Итак, французский теоретик, в молодости разоблачавший «ложь романтизма», погрузился теперь в наследие самого лиричного из немецких романтиков. Француз, всю жизнь неотступно размышлявший о франко-германских отношениях, провел последние годы за чтением загадочного немецкого поэта, тесно дружившего с философами Георгом Вильгельмом Фридрихом Гегелем и Фридрихом Вильгельмом Йозефом Шеллингом.

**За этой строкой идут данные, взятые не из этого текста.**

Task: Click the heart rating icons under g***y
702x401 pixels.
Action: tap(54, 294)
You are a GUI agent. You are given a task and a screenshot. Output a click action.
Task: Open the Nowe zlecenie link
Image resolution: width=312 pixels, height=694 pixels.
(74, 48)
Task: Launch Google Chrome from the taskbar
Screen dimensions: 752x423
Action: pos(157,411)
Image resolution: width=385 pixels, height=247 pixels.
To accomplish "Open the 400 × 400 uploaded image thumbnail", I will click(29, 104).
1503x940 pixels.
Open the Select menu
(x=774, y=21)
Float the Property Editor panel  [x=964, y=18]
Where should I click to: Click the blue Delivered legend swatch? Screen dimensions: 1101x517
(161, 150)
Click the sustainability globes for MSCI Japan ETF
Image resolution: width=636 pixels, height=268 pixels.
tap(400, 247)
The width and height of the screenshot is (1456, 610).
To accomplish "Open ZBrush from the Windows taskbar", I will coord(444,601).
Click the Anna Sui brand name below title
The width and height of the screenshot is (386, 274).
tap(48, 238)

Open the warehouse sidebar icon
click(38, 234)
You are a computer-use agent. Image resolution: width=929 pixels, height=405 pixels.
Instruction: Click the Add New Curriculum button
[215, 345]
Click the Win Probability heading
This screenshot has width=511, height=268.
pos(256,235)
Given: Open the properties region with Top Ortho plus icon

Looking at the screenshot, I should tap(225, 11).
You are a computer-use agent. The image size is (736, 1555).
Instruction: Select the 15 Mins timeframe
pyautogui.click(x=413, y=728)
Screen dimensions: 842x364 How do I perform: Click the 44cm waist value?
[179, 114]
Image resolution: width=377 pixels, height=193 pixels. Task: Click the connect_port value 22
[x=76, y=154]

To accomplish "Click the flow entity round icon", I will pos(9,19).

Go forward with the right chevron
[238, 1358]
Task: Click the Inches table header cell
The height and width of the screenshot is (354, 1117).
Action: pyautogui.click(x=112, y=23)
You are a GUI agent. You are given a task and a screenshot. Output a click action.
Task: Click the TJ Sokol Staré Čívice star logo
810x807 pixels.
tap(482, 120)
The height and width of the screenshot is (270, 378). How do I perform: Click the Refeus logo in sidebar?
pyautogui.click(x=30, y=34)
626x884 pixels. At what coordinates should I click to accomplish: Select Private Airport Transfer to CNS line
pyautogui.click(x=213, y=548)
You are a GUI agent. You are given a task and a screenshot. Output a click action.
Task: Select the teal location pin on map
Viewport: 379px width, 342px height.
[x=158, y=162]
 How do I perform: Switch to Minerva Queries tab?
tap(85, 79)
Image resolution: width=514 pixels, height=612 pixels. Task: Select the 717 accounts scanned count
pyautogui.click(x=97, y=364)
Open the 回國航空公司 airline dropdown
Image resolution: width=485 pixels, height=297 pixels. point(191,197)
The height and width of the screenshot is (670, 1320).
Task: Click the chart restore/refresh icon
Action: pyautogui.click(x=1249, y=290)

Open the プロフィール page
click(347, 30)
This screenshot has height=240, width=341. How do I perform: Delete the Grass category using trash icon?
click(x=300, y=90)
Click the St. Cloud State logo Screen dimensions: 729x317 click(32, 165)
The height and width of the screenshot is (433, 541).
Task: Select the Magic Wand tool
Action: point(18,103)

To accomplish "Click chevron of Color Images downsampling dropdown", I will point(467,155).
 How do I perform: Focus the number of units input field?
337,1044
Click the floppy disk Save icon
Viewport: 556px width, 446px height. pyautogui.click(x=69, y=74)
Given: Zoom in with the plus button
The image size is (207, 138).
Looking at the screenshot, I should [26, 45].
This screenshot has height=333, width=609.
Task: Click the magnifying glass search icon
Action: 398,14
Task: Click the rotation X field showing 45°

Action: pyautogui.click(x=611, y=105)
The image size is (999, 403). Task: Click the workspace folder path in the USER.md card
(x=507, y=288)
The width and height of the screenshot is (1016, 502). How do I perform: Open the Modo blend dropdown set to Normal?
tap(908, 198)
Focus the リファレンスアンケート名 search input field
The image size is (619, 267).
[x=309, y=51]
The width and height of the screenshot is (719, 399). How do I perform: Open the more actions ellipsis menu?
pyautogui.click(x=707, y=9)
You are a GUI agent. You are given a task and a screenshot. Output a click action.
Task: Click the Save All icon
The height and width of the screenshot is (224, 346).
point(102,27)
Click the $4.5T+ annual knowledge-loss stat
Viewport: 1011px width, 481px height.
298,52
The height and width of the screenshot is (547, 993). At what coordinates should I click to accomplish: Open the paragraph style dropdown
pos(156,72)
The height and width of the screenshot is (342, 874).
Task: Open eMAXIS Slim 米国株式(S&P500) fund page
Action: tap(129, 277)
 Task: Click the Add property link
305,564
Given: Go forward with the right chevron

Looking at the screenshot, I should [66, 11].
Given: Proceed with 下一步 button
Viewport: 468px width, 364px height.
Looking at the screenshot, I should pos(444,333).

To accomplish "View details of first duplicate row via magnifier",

В каком-то смысле именно изучение Клаузевица побудило Жирара вернуться к швабскому поэту: ведь Гегель, Гёльдерлин и этот прусский офицер были современниками. Поворотные моменты их биографий пришлись примерно на одни и те же даты, особенно после битвы при Йене в 1806-м – тот ключевой год стал переломным. Клаузевиц, которому тогда было двадцать шесть, едет на битву, которая повлечет за собой катастрофу: Наполеон разгромит прусские и саксонские войска, а молодого офицера Клаузевица отправит во Францию в качестве военнопленного. Гегель, дописывая «Феноменологию духа», высовывается из окна и видит Наполеона, проезжающего мимо, – «мировую душу верхом на коне»: «Самого императора – эту мировую душу – я увидел, когда он выезжал на коне на рекогносцировку. Поистине испытываешь удивительное чувство, созерцая такую личность, которая, находясь здесь, в этом месте, восседая на коне, охватывает весь мир и властвует над ним… этого исключительного человека, (и) не изумляться ему просто невозможно»435. Гегель расценил эту битву как «конец истории», полагая, что общество развивается в сторону «общечеловеческого гомогенного государства». Тем временем Гёльдерлина насильно поместили в клинику Аутенрита в Тюбингене, где ему пришлось худо; его одурманивали лекарствами, принуждали носить изобретенную Аутенритом «маску для лица», в которой пациент не мог кричать; все это входило в курс лечения. В клинике также использовались такие новаторские методы и инвентарь, как смирительные рубашки и окунание запертого в клетке пациента в холодную воду. По пути в клинику Гёльдерлин, решив, что его похитили, пытался выпрыгнуть из кареты.